#### The task
Arrange everything from the line containing "You are a computer-use agent." down to the line containing "This screenshot has width=331, height=207." as a numbered list, skipping blank lines and leaving out the pictures.

#### Records to process
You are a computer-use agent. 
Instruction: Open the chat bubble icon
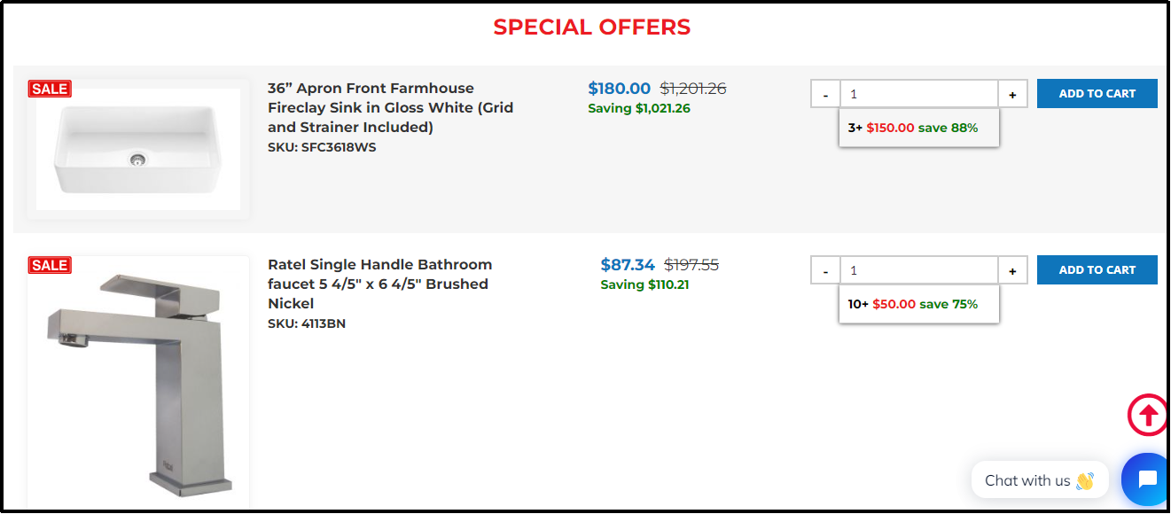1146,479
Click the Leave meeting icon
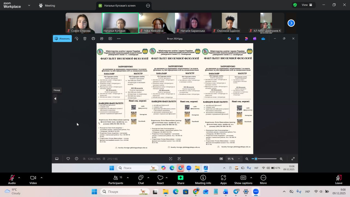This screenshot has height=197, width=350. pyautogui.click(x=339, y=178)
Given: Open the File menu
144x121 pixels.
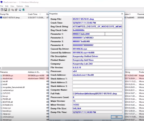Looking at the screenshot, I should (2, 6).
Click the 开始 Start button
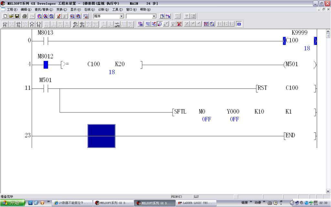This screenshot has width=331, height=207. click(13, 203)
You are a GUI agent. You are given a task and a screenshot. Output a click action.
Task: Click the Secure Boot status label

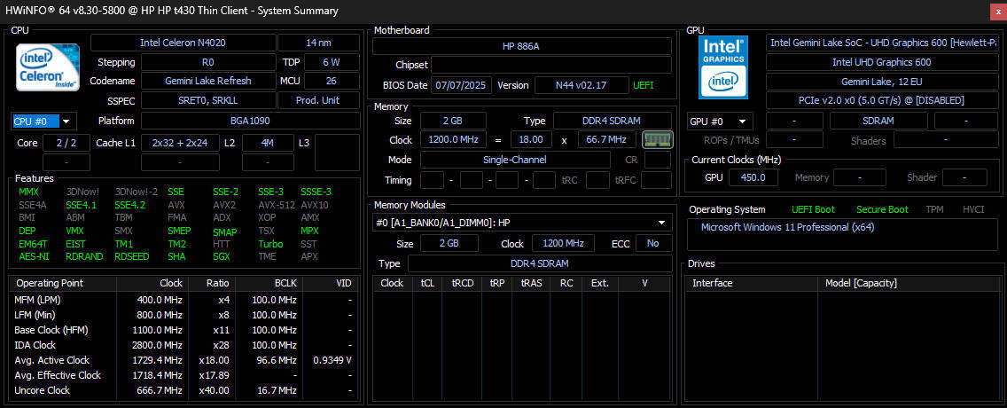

--

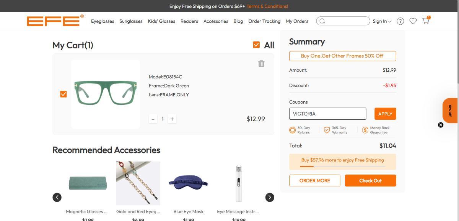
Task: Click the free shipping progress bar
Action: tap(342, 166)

#### Exercise response
1. You are a computer-use agent. 
2. Instruction: Open the chat bubble icon
3. 1146,479
4. Click the Leave meeting icon
5. This screenshot has height=197, width=350. pyautogui.click(x=339, y=178)
6. Given: Open the File menu
7. 144x121 pixels.
8. Looking at the screenshot, I should (2, 6).
9. Click the 开始 Start button
10. This screenshot has width=331, height=207. click(13, 203)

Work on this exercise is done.